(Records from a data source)

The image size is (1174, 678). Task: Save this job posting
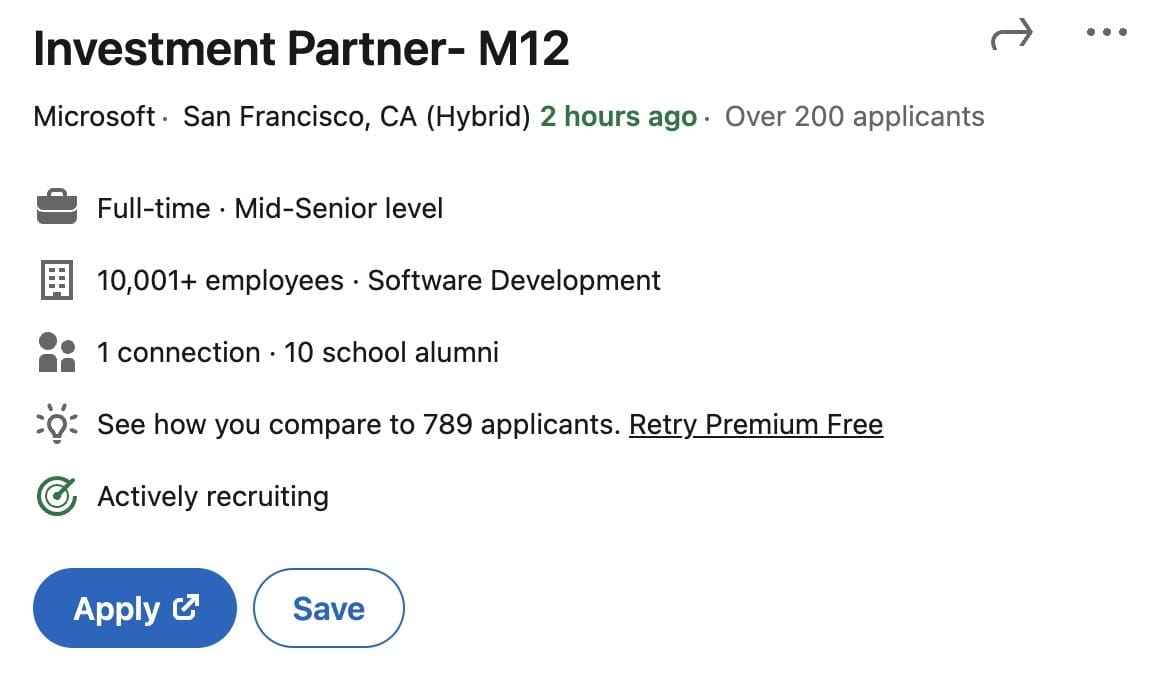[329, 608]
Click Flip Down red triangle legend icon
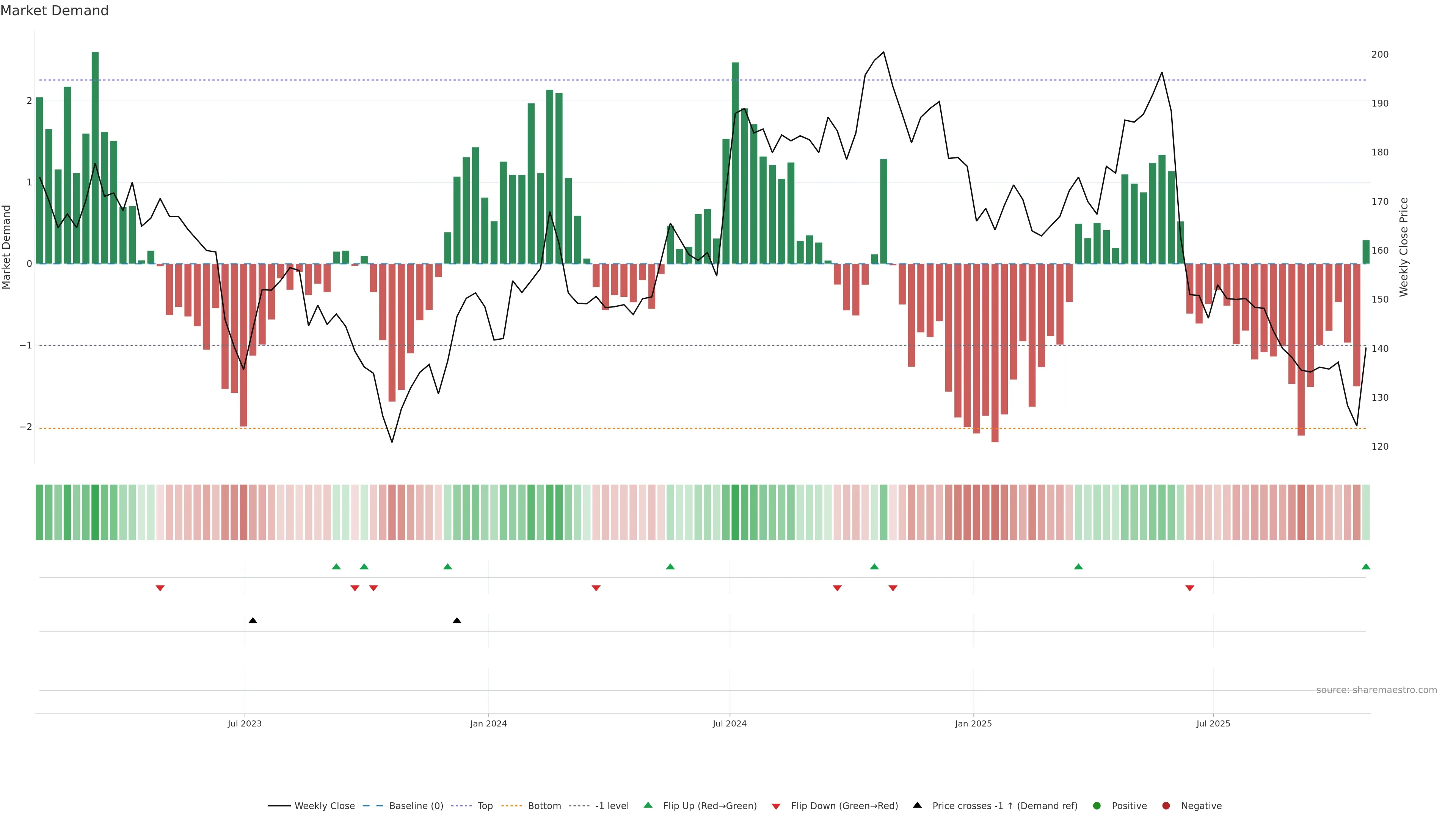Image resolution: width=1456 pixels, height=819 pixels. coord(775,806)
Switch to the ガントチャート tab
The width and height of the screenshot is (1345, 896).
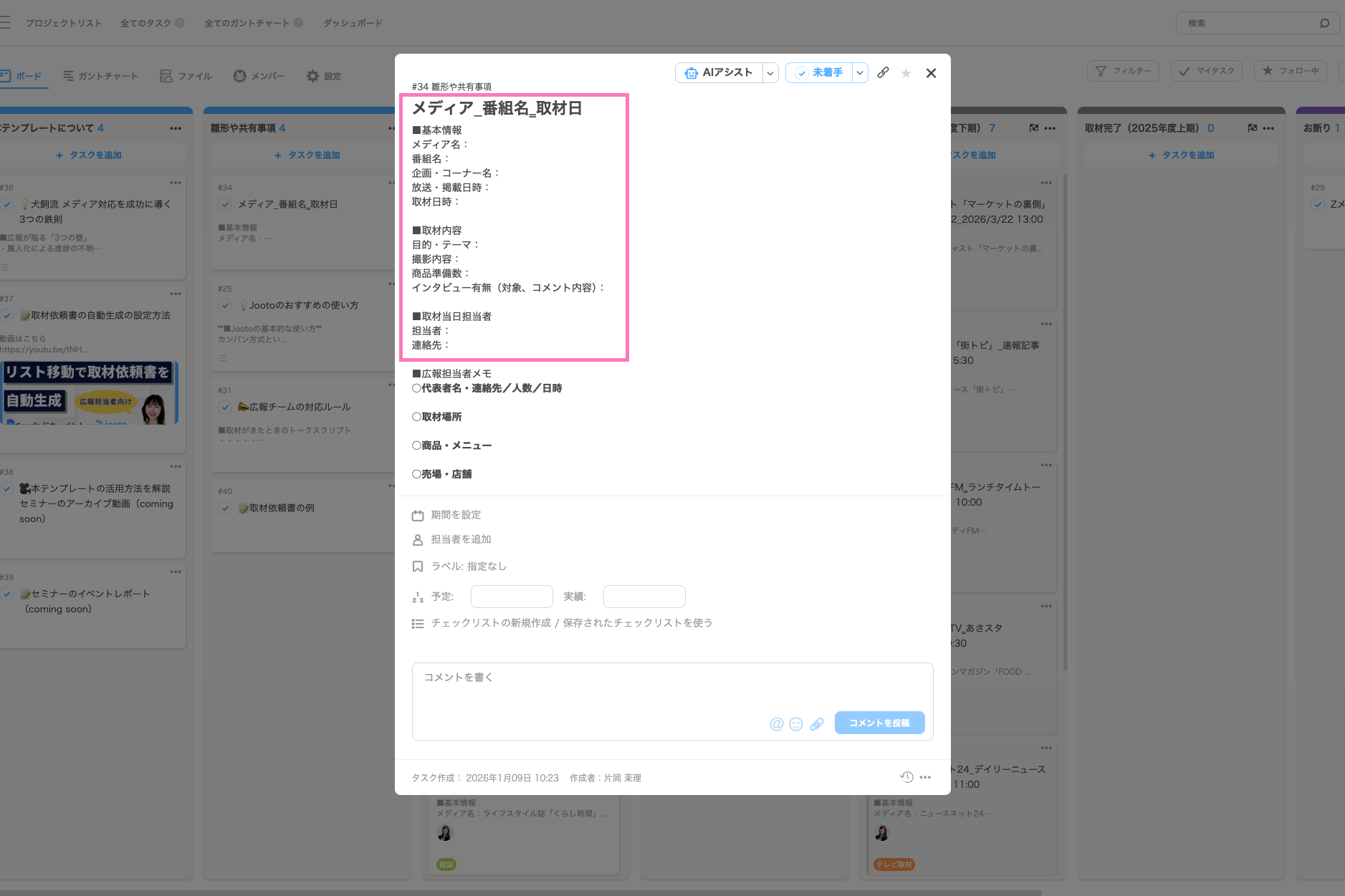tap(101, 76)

---

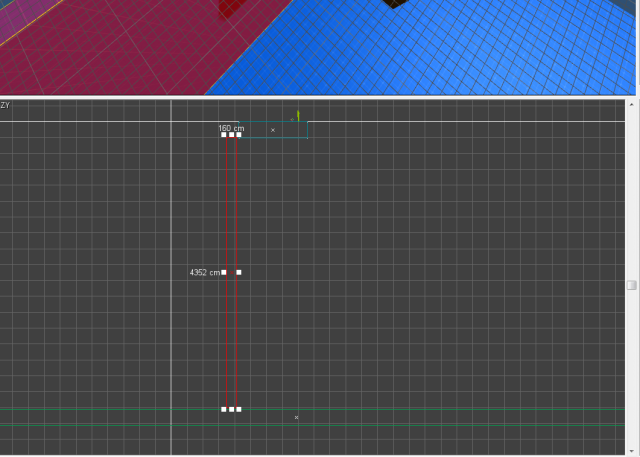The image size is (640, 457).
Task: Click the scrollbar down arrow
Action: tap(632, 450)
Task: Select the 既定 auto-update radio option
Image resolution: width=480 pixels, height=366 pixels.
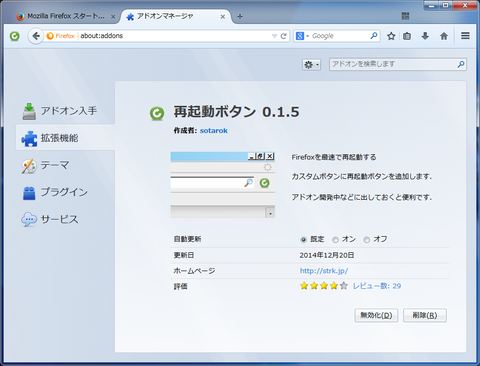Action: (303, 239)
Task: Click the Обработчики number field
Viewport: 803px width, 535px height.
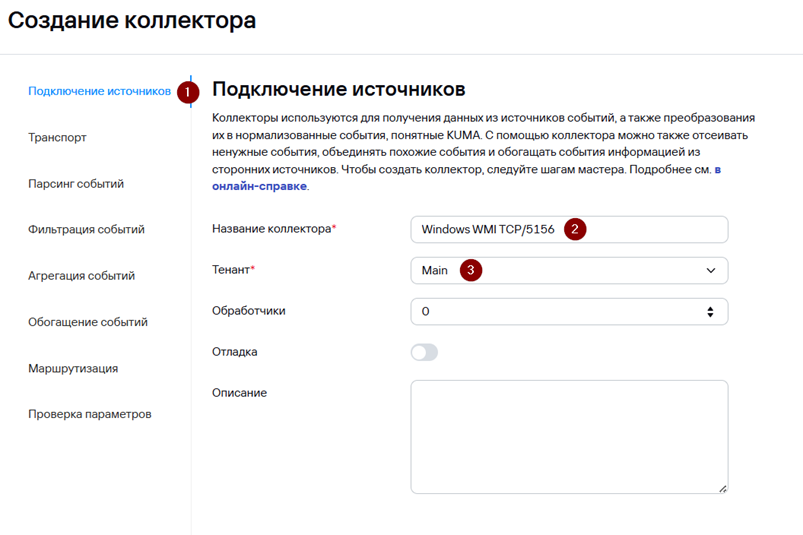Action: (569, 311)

#### Directions for this task
Print the rows between the line holding "Click Flip Down red triangle legend icon" and the line holding "tap(101, 76)", inclusive, exactly as they appear. Leave the pictures out.

#### Solution to the exercise
Click Flip Down red triangle legend icon
Image resolution: width=1456 pixels, height=819 pixels. coord(775,806)
Switch to the ガントチャート tab
The width and height of the screenshot is (1345, 896).
tap(101, 76)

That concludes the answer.